EXERCISE BRIEF.
Please copy, with no word changed, only the run of lines that opens with the line containing "For every named" and closes with the last line below.

SOURCE RECORDS.
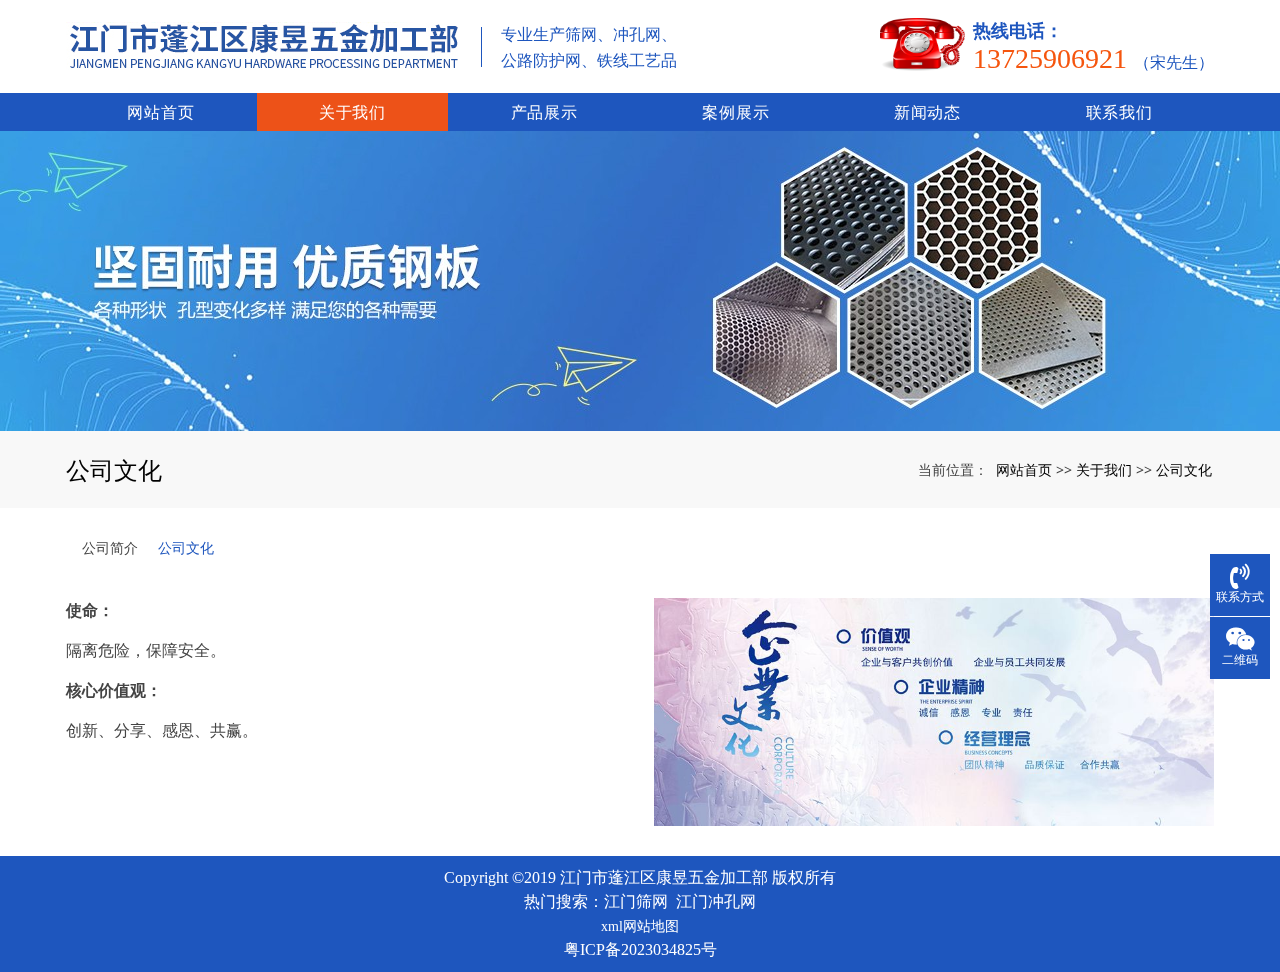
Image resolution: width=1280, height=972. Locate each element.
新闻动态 (927, 112)
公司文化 (1184, 469)
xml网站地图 (640, 926)
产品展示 (544, 112)
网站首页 (160, 112)
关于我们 (352, 112)
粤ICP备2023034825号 (640, 949)
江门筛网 (636, 901)
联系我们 (1119, 112)
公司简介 (110, 547)
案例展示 (735, 112)
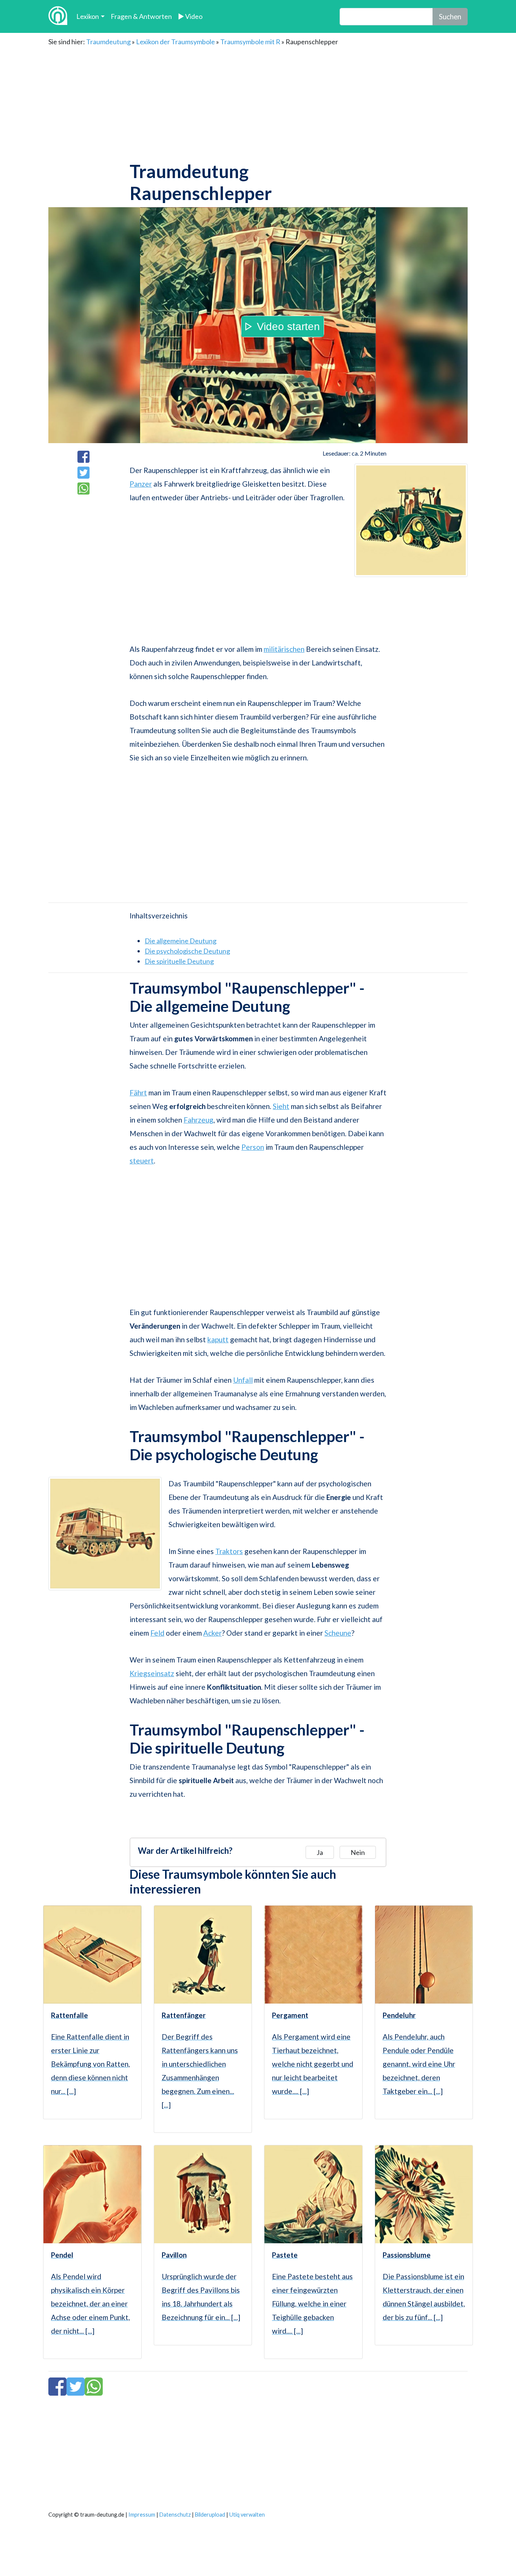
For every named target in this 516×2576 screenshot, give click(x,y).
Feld (157, 1632)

EXERCISE SOLUTION.
For every named target in this 516×2576 screenshot, give click(x,y).
Feld (157, 1632)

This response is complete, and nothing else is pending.